This patch adds support for seccomp mode 2.  This mode enables dynamic
enforcement of system call filtering policy in the kernel as specified
by a userland task.  The policy is expressed in terms of a BPF program,
as is used for userland-exposed socket filtering.  Instead of network
data, the BPF program is evaluated over struct user_regs_struct at the
time of the system call (as retrieved using regviews).

A filter program may be installed by a userland task by calling
  prctl(PR_ATTACH_SECCOMP_FILTER, &fprog);
where fprog is of type struct sock_fprog.

If the first filter program allows subsequent prctl(2) calls, then
additional filter programs may be attached.  All attached programs
must be evaluated before a system call will be allowed to proceed.
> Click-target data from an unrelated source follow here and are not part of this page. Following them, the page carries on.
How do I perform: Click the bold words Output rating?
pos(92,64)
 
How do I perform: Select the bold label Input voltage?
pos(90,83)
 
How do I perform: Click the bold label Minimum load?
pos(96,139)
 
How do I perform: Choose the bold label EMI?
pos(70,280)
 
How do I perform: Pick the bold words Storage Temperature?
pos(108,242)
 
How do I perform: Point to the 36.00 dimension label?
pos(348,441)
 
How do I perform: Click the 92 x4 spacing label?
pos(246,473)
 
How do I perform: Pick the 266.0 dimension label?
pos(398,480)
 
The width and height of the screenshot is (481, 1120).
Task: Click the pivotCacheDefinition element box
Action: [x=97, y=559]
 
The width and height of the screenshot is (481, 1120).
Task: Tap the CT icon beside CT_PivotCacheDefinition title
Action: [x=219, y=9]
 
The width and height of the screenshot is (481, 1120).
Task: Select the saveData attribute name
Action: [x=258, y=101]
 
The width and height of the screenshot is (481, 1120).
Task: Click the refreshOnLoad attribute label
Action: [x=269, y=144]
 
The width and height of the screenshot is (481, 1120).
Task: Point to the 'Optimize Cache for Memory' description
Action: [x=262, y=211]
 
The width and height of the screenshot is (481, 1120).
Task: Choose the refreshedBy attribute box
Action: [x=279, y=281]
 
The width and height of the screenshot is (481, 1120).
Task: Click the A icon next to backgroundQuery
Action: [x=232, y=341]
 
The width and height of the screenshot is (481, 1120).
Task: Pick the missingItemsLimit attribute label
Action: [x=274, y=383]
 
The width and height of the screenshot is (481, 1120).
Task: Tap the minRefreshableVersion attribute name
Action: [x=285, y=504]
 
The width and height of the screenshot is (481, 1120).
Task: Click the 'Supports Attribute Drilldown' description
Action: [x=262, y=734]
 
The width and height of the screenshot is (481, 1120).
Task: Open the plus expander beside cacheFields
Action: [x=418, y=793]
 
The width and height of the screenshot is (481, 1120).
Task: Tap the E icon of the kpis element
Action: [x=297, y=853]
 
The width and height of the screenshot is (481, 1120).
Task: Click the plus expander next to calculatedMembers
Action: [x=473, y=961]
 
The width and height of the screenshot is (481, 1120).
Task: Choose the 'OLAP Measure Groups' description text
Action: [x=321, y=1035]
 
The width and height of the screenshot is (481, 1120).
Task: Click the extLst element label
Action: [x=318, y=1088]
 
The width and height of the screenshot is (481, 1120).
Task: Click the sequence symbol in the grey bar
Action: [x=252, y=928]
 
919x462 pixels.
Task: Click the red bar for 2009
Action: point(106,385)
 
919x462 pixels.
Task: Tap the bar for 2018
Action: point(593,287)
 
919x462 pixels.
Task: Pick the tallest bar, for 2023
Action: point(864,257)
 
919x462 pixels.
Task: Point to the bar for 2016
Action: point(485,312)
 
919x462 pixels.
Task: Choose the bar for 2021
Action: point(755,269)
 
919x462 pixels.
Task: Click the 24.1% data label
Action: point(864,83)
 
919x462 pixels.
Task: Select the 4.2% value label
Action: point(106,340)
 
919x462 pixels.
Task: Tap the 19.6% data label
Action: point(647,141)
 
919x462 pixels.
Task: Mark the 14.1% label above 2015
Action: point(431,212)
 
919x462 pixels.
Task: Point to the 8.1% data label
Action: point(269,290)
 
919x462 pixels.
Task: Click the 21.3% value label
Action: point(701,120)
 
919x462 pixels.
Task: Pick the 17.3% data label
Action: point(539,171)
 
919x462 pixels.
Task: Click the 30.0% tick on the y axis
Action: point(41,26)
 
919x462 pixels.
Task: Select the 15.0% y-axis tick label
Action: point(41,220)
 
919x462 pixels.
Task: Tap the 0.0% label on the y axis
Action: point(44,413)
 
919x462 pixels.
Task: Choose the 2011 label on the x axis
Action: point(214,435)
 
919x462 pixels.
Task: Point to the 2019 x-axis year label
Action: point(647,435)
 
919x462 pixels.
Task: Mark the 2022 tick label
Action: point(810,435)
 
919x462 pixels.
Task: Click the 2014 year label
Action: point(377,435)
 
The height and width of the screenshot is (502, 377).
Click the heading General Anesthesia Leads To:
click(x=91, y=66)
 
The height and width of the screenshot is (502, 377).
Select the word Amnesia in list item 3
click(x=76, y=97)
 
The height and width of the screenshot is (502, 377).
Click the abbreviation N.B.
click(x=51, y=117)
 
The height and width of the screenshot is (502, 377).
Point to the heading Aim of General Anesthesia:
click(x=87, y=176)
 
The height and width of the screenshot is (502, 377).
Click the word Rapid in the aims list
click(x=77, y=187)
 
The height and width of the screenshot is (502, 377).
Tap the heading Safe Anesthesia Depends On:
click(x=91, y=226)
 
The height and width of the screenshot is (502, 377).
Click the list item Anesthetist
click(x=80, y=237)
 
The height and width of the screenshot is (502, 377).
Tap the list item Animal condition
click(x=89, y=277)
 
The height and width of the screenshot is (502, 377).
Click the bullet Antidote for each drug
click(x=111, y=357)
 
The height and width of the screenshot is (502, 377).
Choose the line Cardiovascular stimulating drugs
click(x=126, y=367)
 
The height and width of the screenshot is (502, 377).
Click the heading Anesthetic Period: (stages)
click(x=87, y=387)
To avoid CONFIG_COMPAT related landmines, once a filter program is
installed using specific is_compat_task() and current->personality, it
is not allowed to make system calls or attach additional filters which
use a different combination of is_compat_task() and
current->personality.

Filter programs are inherited across fork, clone, and execve, but if a
filter is attached by an unprivileged process (!CAP_SYS_ADMIN), the
"always unprivileged" process bit will be set.  This ensures that
unprivileged processes may not enact unexpected system call filters on
processes that are run as different users or with different capabilities
unless the process already had that ability.

There are a number of benefits to this approach. A few of which are
as follows:
- BPF has been exposed to userland for a long time.
- Userland already knows its ABI: expected register layout and system
  call numbers.
- Full register information is provided which may be relevant for
  certain syscalls (fork, rt_sigreturn) or for other userland
  filtering tactics (checking the PC).
- No time-of-check-time-of-use vulnerable data accesses are possible.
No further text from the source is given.